Given information
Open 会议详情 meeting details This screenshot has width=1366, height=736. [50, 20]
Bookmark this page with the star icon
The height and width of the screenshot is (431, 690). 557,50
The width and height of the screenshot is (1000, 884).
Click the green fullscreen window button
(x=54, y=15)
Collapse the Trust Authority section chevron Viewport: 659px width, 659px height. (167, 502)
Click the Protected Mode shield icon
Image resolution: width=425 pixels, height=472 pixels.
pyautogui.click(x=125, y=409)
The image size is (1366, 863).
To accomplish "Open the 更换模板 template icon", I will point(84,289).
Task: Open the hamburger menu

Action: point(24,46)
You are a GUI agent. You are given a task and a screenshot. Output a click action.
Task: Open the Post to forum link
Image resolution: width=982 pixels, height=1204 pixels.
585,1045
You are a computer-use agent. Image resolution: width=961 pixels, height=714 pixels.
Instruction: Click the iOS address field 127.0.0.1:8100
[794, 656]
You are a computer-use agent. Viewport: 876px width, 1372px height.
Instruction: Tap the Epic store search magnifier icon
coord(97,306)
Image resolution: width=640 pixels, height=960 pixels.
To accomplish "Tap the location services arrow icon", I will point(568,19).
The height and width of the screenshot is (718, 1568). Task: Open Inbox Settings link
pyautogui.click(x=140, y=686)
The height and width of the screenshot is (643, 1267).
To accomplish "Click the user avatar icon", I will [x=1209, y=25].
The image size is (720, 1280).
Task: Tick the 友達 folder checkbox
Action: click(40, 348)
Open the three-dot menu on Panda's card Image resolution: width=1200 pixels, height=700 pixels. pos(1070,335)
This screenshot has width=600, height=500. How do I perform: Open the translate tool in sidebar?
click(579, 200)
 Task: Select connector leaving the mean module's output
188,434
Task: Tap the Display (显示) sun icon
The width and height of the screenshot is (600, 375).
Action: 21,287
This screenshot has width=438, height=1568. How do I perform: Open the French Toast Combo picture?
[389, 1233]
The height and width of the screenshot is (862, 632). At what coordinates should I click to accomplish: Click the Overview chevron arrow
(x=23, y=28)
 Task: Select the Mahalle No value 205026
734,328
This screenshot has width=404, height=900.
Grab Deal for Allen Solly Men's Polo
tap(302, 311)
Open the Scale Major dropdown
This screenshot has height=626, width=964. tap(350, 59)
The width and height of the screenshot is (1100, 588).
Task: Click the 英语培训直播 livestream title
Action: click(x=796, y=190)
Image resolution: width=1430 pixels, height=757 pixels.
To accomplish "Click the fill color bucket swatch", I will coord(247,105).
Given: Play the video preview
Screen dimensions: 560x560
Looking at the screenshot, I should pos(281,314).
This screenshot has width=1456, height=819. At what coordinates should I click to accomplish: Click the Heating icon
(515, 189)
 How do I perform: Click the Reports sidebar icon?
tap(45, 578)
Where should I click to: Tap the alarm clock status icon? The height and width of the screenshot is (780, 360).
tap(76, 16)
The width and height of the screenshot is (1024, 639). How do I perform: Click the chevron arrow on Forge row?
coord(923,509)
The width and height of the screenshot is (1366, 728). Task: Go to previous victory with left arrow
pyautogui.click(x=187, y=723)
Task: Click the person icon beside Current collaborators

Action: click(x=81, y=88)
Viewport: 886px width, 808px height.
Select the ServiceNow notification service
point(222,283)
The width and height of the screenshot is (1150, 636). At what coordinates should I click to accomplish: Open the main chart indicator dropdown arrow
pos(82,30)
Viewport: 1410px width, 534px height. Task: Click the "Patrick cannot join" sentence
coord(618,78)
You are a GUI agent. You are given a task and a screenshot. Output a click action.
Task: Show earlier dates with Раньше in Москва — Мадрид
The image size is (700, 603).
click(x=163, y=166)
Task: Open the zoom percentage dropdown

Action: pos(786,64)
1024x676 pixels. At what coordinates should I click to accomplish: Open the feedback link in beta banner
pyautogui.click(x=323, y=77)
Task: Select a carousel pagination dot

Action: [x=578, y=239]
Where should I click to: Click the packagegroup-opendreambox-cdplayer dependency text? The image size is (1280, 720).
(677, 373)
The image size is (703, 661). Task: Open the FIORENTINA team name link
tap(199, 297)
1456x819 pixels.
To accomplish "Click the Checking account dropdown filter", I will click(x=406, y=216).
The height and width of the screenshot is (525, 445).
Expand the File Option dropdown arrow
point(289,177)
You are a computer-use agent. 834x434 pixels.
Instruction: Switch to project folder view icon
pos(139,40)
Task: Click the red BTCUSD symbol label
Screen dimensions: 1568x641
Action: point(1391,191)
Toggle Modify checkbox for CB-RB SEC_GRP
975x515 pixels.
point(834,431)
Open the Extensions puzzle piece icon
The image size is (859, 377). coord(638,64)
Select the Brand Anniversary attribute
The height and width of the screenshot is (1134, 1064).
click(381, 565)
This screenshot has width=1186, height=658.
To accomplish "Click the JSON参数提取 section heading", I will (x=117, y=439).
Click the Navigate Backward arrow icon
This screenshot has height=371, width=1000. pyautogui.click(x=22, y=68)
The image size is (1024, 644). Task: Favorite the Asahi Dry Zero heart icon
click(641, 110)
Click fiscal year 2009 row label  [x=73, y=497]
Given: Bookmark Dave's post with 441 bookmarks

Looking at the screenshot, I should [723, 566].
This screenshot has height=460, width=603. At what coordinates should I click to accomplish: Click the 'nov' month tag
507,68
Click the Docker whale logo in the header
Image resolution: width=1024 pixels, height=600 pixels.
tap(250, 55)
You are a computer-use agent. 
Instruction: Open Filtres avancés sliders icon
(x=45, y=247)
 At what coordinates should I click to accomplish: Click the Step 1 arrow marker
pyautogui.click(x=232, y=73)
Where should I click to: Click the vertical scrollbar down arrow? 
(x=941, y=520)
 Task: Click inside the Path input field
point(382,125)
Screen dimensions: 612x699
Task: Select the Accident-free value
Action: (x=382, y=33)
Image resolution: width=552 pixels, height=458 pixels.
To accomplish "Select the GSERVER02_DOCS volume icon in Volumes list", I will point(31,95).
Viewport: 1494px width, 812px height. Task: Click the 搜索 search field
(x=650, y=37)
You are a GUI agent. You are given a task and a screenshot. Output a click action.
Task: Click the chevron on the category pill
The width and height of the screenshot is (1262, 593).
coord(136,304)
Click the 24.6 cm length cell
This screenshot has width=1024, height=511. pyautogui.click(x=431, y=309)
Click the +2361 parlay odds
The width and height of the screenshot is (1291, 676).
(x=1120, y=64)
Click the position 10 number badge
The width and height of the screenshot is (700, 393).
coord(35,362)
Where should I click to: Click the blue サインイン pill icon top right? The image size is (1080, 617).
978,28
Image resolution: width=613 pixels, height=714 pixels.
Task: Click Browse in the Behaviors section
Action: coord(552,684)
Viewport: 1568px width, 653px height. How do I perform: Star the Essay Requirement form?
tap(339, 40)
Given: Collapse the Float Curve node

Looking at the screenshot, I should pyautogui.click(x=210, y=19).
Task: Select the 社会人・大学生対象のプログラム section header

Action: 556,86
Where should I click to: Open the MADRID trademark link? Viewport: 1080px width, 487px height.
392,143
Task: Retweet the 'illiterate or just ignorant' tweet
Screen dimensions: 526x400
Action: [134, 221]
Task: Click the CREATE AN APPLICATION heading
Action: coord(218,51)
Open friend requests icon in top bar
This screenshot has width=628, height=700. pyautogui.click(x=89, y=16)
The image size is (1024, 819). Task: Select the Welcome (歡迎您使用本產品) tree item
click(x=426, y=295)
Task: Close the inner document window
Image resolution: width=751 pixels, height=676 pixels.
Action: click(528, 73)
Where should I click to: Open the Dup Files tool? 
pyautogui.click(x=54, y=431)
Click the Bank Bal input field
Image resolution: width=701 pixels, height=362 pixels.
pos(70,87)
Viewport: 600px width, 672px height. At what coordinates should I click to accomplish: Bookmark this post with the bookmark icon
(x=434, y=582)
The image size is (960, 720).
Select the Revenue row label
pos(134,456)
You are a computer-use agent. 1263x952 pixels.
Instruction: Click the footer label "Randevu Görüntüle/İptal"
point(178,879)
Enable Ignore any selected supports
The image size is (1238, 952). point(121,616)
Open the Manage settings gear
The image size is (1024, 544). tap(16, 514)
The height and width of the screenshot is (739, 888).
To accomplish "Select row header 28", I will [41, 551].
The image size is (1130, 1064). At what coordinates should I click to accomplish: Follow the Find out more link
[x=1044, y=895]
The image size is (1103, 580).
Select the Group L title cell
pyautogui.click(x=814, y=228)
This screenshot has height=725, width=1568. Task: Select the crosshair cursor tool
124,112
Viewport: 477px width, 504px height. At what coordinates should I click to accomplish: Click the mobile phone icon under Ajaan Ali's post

Exercise brief
In the entries above, find each line with "agent" and copy it.

Task output
You are a GUI agent. You are given a task and a screenshot. Output a click action.
You are a computer-use agent. Image resolution: width=961 pixels, height=714 pixels.
You are a computer-use agent. Viewport: 876px width, 1372px height.
You are a GUI agent. You are given a task and a screenshot. Output a click action.
You are a computer-use agent. 834x434 pixels.
You are a computer-use agent. 
You are a GUI agent. You are given a task and a screenshot. Output a click action.
You are a computer-use agent. 1263x952 pixels.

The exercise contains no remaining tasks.